Vragen van de leden Marcouch en Yücel (beiden PvdA) en Kooiman (SP) aan de minister van Veiligheid en Justitie over de bedreiging van enkele jongeren uit Arnhem aan het adres van een stadsgenoot (ingezonden 14 maart 2013).

Antwoord van minister Opstelten (Veiligheid en Justitie) (ontvangen 22 april 2013). Zie Aanhangsel Handelingen, vergaderjaar 2012–2013, nr. 1860.

Vraag 1

Heeft u kennisgenomen van het bericht dat enkele jongeren uit Arnhem discriminerende opmerking in het openbaar hebben geuit?1

Antwoord 1

Ja.

Vraag 2 en 3

Is het waar dat een Turkse man enige tijd ondergedoken heeft gezeten omdat hij openlijk afstand heeft genomen van antisemitische uitspreken gedaan door Turkse jongeren uit de Arnhemse wijk Broek? Zo nee, wat is er niet waar en hoe is het wel gegaan? Zo ja, betrof het hier doodsbedreigingen?

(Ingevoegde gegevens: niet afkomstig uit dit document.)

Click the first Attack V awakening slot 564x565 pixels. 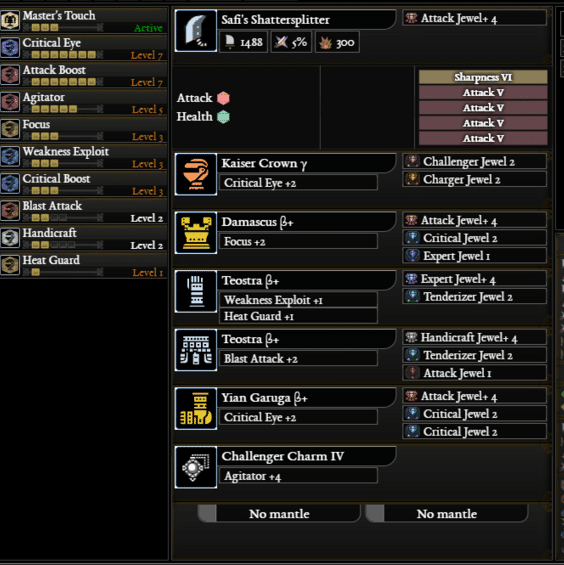pos(483,93)
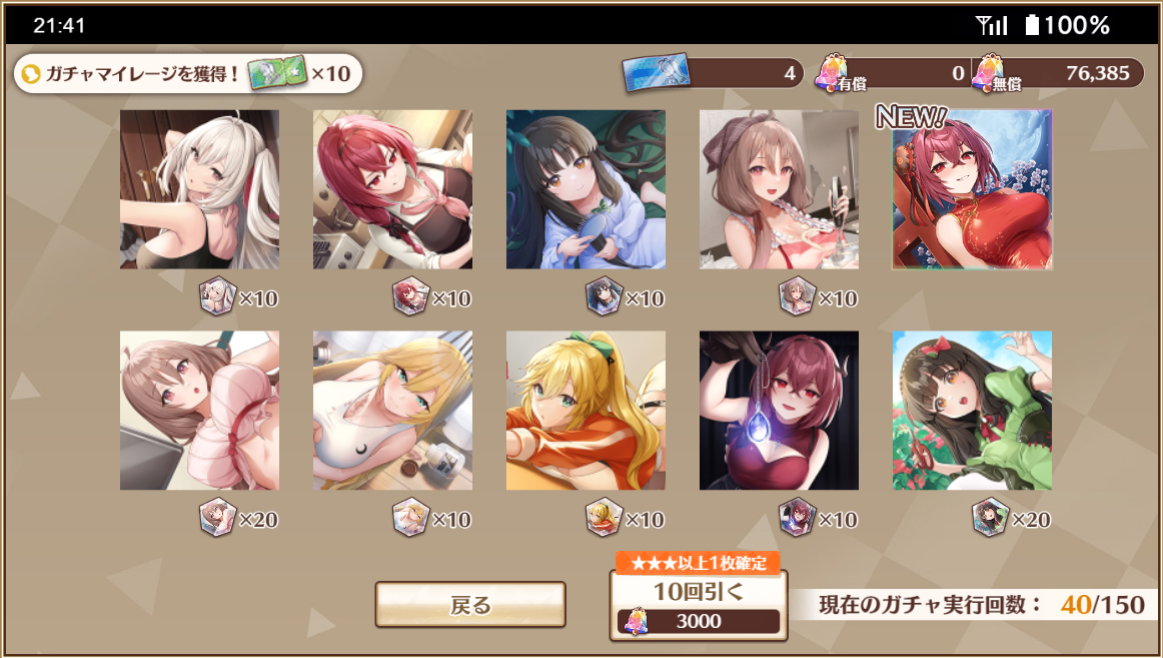Click the battery status icon

click(x=1032, y=25)
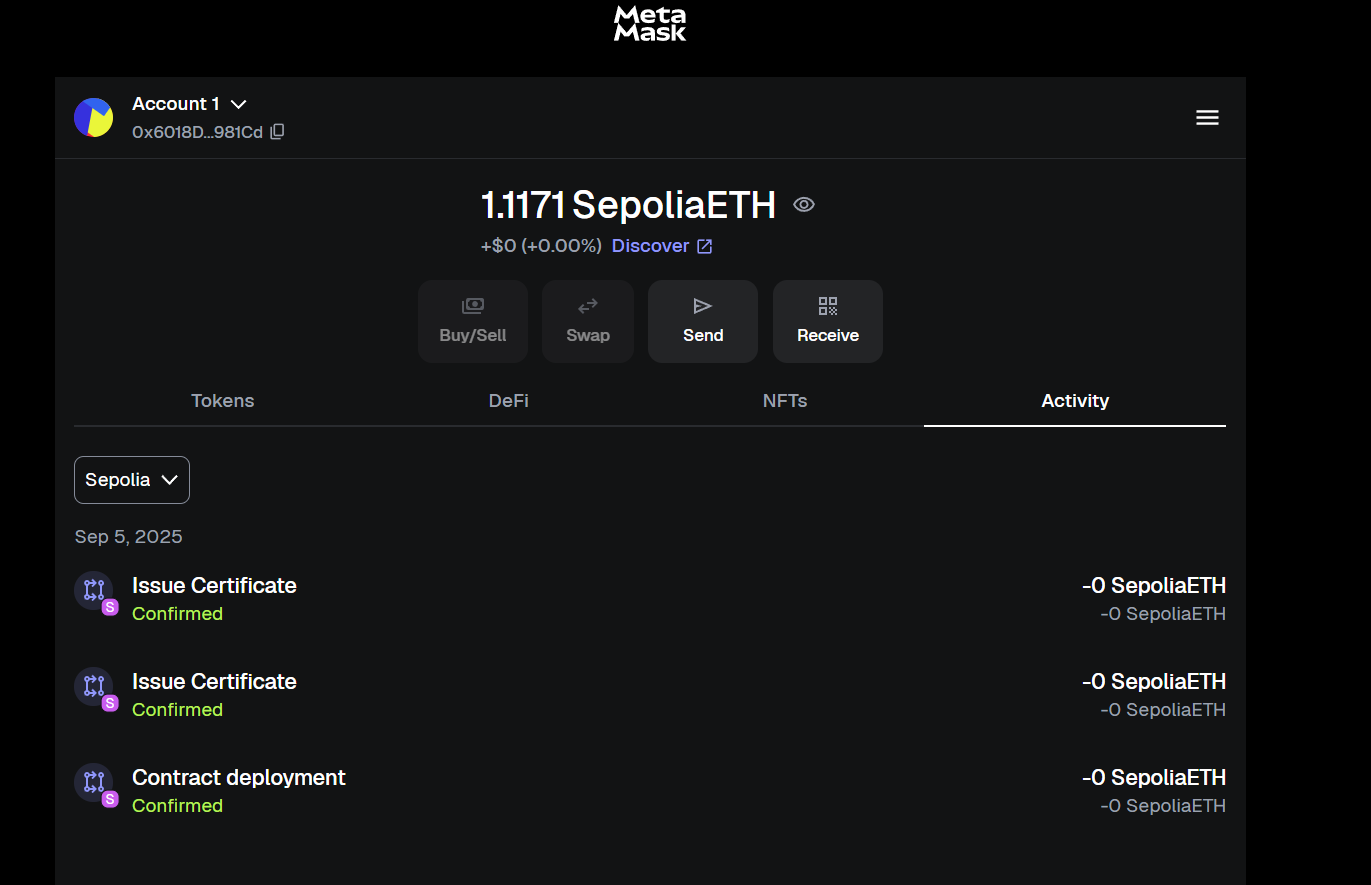
Task: Click the Buy/Sell icon
Action: click(x=472, y=307)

Welke steun heeft de Turkse man vanuit de overheid gekregen bij het onderduiken toen bleek dat bedreigingen zich hadden gericht tot zijn persoon?

Antwoord 2 en 3

In een uitzending van het programma «Onbevoegd gezag» van de NTR op 24 februari jl., waarin het vrijwilligerswerk van de betreffende Turkse man centraal staat, zijn antisemitische uitspraken gedaan door enkele Turkse jongeren. Deze uitspraken werden door de Turkse man in de uitzending scherp veroordeeld. Naar aanleiding van de uitzending is enige commotie ontstaan; vanuit de Turkse gemeenschap zijn kritische vragen gesteld richting de Turkse man.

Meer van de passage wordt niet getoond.